Answer
$12 \sqrt {10}$
Work Step by Step
The cross product is defined as:
$u \times v=\begin{vmatrix}i&j&k\\m_1&m_2&m_3\\n_1&n_2&n_3\end{vmatrix}=\lt m_2n_3-m_3n_2, m_3n_1-m_1n_3, m_1n_2-m_2b_1 \gt$
Let us consider $u=\overrightarrow {PQ}$ and $v=\overrightarrow {PR}$
Then, the vector perpendicular to the plane passing throght the points P,Q,R can be written as $u \times v$.
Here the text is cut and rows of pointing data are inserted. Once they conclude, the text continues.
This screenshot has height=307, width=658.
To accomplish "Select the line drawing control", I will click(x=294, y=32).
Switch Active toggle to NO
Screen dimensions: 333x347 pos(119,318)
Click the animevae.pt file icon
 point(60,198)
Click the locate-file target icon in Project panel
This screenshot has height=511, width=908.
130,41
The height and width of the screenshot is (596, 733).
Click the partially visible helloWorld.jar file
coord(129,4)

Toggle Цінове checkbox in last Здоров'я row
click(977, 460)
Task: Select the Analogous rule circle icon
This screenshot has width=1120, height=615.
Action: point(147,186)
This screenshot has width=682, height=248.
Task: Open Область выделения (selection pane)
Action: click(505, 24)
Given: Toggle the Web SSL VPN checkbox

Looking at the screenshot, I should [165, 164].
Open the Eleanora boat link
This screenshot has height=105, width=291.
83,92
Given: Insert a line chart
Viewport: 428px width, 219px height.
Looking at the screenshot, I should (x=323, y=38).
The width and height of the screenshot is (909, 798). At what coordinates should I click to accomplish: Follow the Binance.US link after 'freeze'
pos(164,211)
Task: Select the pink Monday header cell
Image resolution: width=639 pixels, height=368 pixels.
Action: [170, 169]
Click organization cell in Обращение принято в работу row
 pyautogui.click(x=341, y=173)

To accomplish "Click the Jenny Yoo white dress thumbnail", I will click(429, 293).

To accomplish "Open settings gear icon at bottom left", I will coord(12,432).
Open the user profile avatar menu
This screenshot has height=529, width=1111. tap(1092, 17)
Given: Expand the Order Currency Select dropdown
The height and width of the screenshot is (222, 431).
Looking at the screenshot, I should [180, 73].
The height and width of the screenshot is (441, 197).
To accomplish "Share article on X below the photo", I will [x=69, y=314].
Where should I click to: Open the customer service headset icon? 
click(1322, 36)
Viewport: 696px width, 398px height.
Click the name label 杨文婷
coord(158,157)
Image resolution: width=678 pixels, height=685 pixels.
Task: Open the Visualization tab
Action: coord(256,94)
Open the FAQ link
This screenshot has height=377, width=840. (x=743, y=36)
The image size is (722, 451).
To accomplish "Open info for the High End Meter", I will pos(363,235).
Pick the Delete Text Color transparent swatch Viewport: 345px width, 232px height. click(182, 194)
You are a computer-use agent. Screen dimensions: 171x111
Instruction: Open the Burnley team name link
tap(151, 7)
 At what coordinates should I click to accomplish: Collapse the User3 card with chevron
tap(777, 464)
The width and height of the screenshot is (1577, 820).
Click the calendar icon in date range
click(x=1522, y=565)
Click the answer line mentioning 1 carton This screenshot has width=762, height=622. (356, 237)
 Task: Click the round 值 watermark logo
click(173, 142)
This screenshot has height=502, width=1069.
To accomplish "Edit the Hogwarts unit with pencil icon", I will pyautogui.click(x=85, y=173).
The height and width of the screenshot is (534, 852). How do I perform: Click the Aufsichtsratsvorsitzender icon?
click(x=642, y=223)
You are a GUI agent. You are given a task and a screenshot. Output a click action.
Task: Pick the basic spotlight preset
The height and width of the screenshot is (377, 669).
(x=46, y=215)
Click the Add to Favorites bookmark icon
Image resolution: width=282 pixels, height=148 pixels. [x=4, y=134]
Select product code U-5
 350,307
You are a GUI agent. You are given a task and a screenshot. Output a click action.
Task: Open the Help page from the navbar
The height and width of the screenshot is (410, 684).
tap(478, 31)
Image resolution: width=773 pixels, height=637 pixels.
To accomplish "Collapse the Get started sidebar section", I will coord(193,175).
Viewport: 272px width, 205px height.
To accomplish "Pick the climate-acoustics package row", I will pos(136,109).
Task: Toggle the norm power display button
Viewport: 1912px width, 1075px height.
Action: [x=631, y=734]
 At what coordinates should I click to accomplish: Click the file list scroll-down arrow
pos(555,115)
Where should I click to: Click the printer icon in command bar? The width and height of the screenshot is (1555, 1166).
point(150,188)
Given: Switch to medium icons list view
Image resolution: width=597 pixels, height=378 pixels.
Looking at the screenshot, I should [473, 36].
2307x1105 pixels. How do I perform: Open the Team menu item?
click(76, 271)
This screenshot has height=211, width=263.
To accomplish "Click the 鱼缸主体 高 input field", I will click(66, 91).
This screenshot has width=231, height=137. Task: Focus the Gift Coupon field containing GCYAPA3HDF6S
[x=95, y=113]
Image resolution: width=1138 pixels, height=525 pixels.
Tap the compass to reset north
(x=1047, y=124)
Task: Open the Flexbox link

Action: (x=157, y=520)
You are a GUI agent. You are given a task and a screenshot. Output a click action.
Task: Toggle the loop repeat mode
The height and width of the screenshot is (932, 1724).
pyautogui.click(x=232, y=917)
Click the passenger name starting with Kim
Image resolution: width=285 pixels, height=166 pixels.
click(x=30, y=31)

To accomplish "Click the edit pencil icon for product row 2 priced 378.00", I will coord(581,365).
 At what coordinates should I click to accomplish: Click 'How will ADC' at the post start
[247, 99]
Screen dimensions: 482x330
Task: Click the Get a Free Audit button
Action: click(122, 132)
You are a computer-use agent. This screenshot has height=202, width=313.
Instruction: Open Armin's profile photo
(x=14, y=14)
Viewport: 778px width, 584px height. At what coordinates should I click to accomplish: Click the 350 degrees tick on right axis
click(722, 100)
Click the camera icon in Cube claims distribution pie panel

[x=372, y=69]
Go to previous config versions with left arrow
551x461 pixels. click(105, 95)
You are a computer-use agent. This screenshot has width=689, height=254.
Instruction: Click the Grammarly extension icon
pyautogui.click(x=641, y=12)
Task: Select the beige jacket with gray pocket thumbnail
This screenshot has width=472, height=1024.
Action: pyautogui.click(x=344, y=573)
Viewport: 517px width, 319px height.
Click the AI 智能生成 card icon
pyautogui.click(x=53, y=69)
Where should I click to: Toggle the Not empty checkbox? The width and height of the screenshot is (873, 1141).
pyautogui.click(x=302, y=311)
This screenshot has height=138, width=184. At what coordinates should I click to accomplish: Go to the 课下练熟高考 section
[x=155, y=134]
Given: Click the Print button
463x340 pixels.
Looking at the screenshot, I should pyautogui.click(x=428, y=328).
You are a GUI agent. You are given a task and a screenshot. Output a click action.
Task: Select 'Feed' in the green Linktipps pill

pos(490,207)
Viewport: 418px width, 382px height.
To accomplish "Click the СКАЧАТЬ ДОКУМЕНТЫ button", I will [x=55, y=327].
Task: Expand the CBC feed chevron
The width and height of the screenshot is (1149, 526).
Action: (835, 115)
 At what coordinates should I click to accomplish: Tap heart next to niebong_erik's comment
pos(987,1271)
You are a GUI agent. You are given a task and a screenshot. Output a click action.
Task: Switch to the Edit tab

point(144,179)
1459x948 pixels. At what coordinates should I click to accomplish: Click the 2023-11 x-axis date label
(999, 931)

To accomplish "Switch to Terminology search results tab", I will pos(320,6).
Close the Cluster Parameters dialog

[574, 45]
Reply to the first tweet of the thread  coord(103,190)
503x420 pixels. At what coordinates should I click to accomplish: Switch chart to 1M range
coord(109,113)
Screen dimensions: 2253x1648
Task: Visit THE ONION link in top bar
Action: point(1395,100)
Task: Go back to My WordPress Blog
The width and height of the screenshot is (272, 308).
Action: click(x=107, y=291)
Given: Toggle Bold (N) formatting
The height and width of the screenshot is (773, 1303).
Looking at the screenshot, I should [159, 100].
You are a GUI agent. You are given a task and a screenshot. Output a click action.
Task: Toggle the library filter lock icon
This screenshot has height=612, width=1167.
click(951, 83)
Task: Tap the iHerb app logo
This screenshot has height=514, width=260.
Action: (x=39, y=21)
Area of $\triangle PQR=\dfrac{1}{2}| \overrightarrow {PQ} \times \overrightarrow {PR}|$
$\overrightarrow {PQ} \times \overrightarrow {PR}=\begin{vmatrix}i&j&k\\-4&-2&-12\\0&6&0 \end{vmatrix}=72i--24k$
Then, we have
$A=|\overrightarrow {PQ} \times \overrightarrow {PR}|=\sqrt {(72)^2+(-24)^2}=\sqrt{5760}=24 \sqrt {10}$
Thus, the area of Area of $\triangle PQR$ is $\dfrac{24 \sqrt {10}}{2}=12 \sqrt {10}$